Zionism was ‘God’s plan’ – unless it wasn’t


This seems shocking today, after years of seemingly unanimous evangelical support for Israel. However, as I document in my book, Southern Baptists had diverse views on Zionism and “the Palestine question” in the decades leading up to Israel’s birth. While some did argue that support for the creation of a Jewish state in Palestine was a Christian duty, others defended the Arab majority’s rights in the Holy Land.


The Southern Baptist Convention refused to congratulate President Harry Truman for being the first world leader to officially recognize the establishment of the State of Israel in 1948, even though he was one of their own. At right is Chaim Weizman. ASSOCIATED PRESS

During this era, the Southern Baptist Convention published books, pamphlets and other materials reflecting both sides. In 1936, its press published a work by missionary Jacob Gartenhaus, a convert from Judaism to evangelical Christianity, arguing that to be against Zionism was “to oppose God’s plan.” The following year, however, the press published a mission study manual by J. McKee Adams contending that “by every canon of justice and fair-play, the Arab is the man of first importance.”

Adams was one among a coterie of professors at Southern Baptist Theological Seminary who spoke out against what they sometimes derided as “Christian Zionism” – then an unusual term.
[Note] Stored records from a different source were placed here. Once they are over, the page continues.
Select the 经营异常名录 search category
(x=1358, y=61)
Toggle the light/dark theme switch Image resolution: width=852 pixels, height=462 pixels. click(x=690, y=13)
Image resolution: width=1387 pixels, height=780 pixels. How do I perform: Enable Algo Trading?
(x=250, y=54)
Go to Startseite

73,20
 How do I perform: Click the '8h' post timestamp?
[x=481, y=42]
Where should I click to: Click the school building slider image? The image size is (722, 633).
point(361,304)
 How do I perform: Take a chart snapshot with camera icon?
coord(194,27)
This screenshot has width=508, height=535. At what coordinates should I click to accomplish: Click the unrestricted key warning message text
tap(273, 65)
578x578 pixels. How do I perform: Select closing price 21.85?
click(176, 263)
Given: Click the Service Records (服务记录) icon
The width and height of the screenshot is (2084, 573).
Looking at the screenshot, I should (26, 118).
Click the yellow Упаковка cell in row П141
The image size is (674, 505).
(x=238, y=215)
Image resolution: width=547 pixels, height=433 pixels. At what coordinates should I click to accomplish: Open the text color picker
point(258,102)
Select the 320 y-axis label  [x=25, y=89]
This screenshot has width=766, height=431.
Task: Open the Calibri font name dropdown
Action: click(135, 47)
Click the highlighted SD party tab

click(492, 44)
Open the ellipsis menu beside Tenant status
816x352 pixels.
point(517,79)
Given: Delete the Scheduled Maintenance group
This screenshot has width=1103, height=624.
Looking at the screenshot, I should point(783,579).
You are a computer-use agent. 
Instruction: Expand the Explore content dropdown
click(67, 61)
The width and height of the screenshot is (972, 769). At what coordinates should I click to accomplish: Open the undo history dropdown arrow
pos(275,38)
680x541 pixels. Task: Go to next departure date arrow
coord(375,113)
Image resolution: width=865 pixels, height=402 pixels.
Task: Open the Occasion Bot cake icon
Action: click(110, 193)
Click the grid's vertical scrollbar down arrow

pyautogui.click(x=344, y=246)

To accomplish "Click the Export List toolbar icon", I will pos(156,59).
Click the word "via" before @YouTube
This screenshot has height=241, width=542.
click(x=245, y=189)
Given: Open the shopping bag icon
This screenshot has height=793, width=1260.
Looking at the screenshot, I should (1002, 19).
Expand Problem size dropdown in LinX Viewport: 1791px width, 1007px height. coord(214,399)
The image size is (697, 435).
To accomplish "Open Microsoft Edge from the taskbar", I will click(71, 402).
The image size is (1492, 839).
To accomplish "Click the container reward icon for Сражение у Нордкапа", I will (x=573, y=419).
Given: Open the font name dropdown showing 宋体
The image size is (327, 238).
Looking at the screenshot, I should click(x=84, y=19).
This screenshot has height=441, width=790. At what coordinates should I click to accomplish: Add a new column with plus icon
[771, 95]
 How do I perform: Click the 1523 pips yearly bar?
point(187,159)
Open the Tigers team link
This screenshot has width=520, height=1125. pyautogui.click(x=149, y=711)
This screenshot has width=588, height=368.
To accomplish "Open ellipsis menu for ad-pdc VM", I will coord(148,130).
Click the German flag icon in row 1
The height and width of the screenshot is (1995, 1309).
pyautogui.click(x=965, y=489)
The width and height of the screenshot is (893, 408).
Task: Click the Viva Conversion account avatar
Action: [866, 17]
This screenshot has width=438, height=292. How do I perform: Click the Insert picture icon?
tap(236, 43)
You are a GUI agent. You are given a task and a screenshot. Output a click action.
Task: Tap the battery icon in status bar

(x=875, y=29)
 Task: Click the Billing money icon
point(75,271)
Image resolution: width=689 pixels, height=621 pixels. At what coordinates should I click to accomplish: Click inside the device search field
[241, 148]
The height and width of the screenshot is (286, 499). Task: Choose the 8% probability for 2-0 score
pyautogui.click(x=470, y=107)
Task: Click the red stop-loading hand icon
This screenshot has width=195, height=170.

Even evangelicals who believed the Bible anticipated the return of Jews to Palestine disagreed on whether the Zionist movement was part of God’s plan.

The influential Baptist leader J. Frank Norris of Fort Worth, Texas, who broke away from the mainstream Southern Baptist Convention in the 1920s, argued in the 1930s and 1940s that Christians had a duty to God and civilization to support the Zionists.

But there was no widespread sense that being a Baptist – or an evangelical Protestant – entailed support for Zionism. John R. Rice, a prominent disciple of Norris’, rejected his mentor’s arguments outright. “The Zionist movement is not a fulfillment of the prophecies about Israel being restored,” Rice wrote in 1945. “Preachers who think so are mistaken.”

Regarding the political question of whether Arabs or Jews should control Palestine, most evangelicals were unconcerned. The Southern Baptists focused on other priorities in the Holy Land, such as the growth of their missions in Jerusalem and Nazareth. Even those Baptists who supported the establishment of a Jewish state did not organize politically around the issue.

The future of Christian Zionism


In the decades after the establishment of Israel, however, motivated evangelical and Jewish activists – as well as the Israeli government – worked to stitch together the interfaith relationships, build the institutions and spread the ideas underpinning today’s Christian Zionist movement. These efforts have been remarkably effective in making support for Israel a defining element of many evangelicals’ religious and political identities.

However, as the latest polling of young evangelicals shows, there is no guarantee this will be permanent. This diverse and globally connected generation of evangelicals has its own ideas and priorities. It is more interested in social justice, less invested in the culture wars and increasingly weary of conservative politics.

Young evangelicals remain to be convinced of Christian Zionism. And they very well may not be.